In a telephone interview with Fox News on Sunday night, Matze said that his team launched a static website and recovered the company’s data. Parler registered its domain with host sharing website Epik last week after Amazon Web Services decided to shut the site down for allegedly failing to moderate “egregious content” related to the assault on the U.S. Capitol on Jan. 6.
“Every day it changes wildly, but I feel confident now,” Matze said. “We’re making significant progress. When you go into Parler.com it doesn’t go into the void now, it hits a server, and it returns just one piece of information.”
As of this writing, when you go to the site, it shows a message from Matze saying, “Hello world, is this thing on?” which was his first update when the static page was launched.
The message continues:
Now seems like the right time to remind you all — both lovers and haters — why we started this platform. We believe privacy is paramount and free speech essential, especially on social media. Our aim has always been to provide a nonpartisan public square where individuals can enjoy and exercise their rights to both.
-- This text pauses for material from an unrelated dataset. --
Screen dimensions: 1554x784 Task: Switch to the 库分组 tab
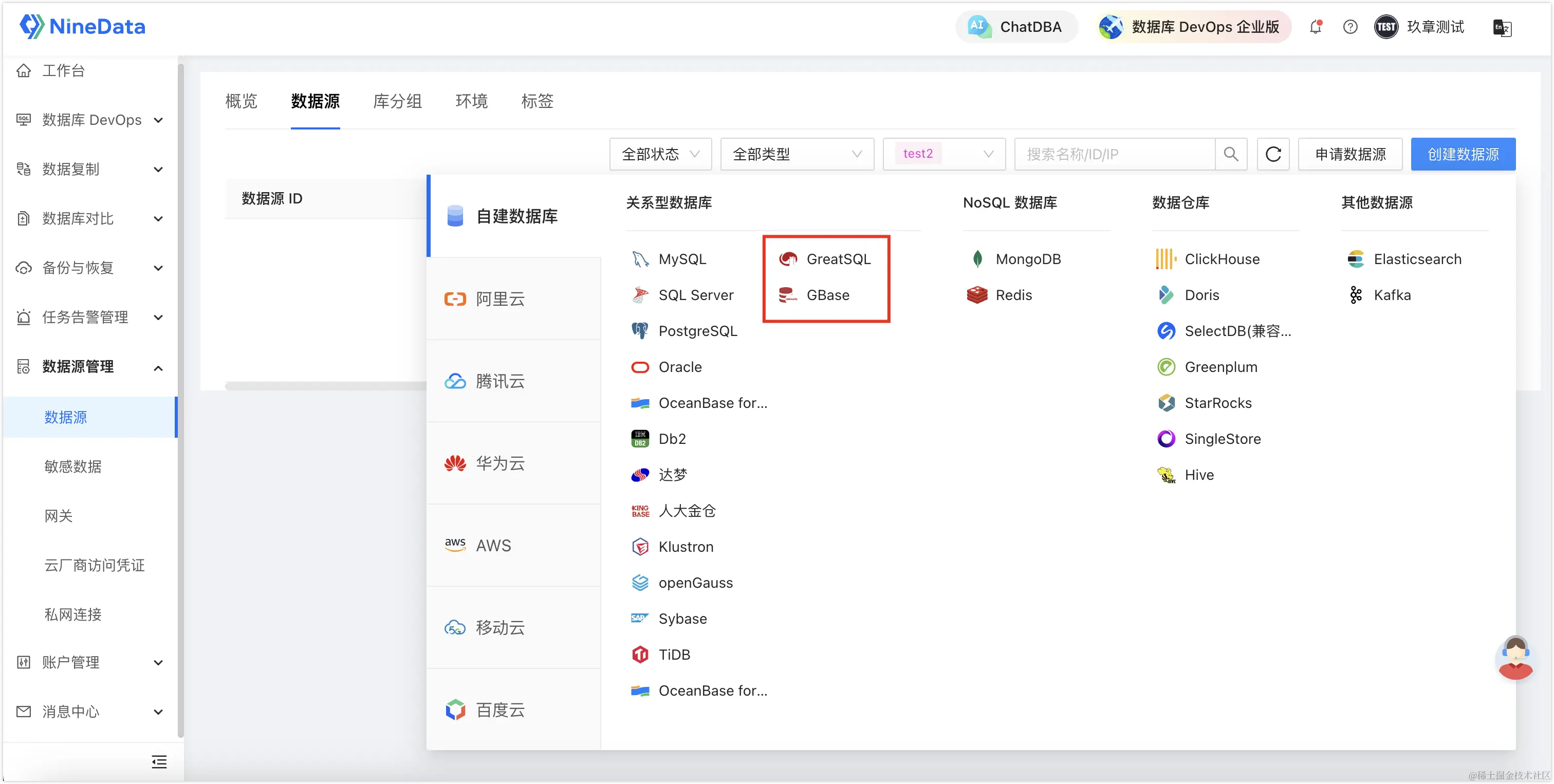coord(397,101)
We will resolve any challenge before us and plan to welcome all of you back soon. We will not let civil discourse perish!
The Parler CEO told Fox News that getting the static page up is a significant milestone.
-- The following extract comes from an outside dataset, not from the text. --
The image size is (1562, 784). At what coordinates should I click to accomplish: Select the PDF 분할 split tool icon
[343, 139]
“We’re going to be putting periodic updates there,” Matze said “We’re going to try to get an update out every day… so that people can stay up to date with the site.”
The company is suing Amazon for its decision to cut Parler off from its hosting. The suit claims that the decision is “motivated by political animus” and constitutes a breach of contract and antitrust violation.
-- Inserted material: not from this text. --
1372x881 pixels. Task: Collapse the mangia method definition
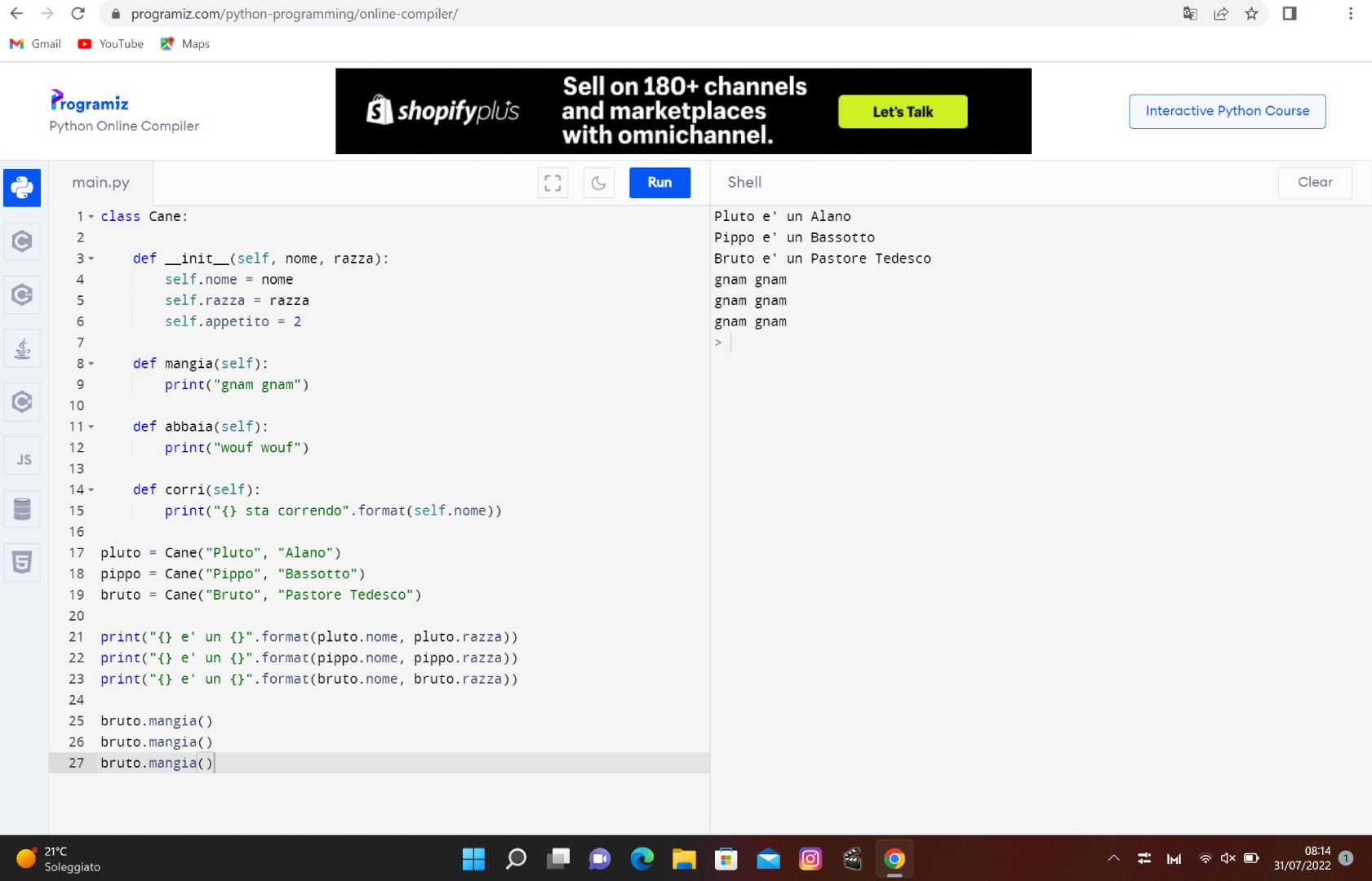(x=90, y=363)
Matze was able to recover Parler’s data from Amazon on Friday, which is also necessary to relaunch the site. “Now we can actually rebuild Parler,” he said. “It’s critically important.”
For a while, it seemed that Parler would not be able to recover from the Big Tech onslaught. During a Reuters interview, he indicated that they might not be able to rebuild the platform. However, it seems his tone has changed.
“Despite all of this, we haven’t even had one employee quit,” Matze said. “Not one, even with them being harassed and threatened, no one has quit… we’ve got such a strong team, this has just made them believe in us more.”
Parler has become increasingly popular over the past four years as social media companies like Twitter and Facebook began engaging in censorship practices that were blatantly discriminatory towards conservatives. After the Capitol riots, the far-leftists at Big Tech companies seized on the opportunity to suppress right-leaning voices, even going so far as to ban President Trump himself from their platforms.
Facebook and Instagram have reinstated Trump’s account, but Twitter has not. However, when it comes to Parler, Big Tech used the riots as an excuse to collude with one another to destroy the platform. But if one has been paying attention to the activist media’s years-long campaign to persuade its audience to believe that it is a dangerous platform, it comes as no surprise that they would use this moment to act.
Nevertheless, it appears that their efforts have failed. Parler managed to find another host, and if current developments are any indication, it will be back up soon. But there is no reason to become overconfident. We must remember something fundamental: The far-left does not value the idea of free speech, and its effort to suppress conservative viewpoints will continue.
This is where the conservative movement must keep pushing to build its own networks with its own hosting to prevent the left from succeeding. We have found ways to subvert their hold on media in the past, and we can do it again.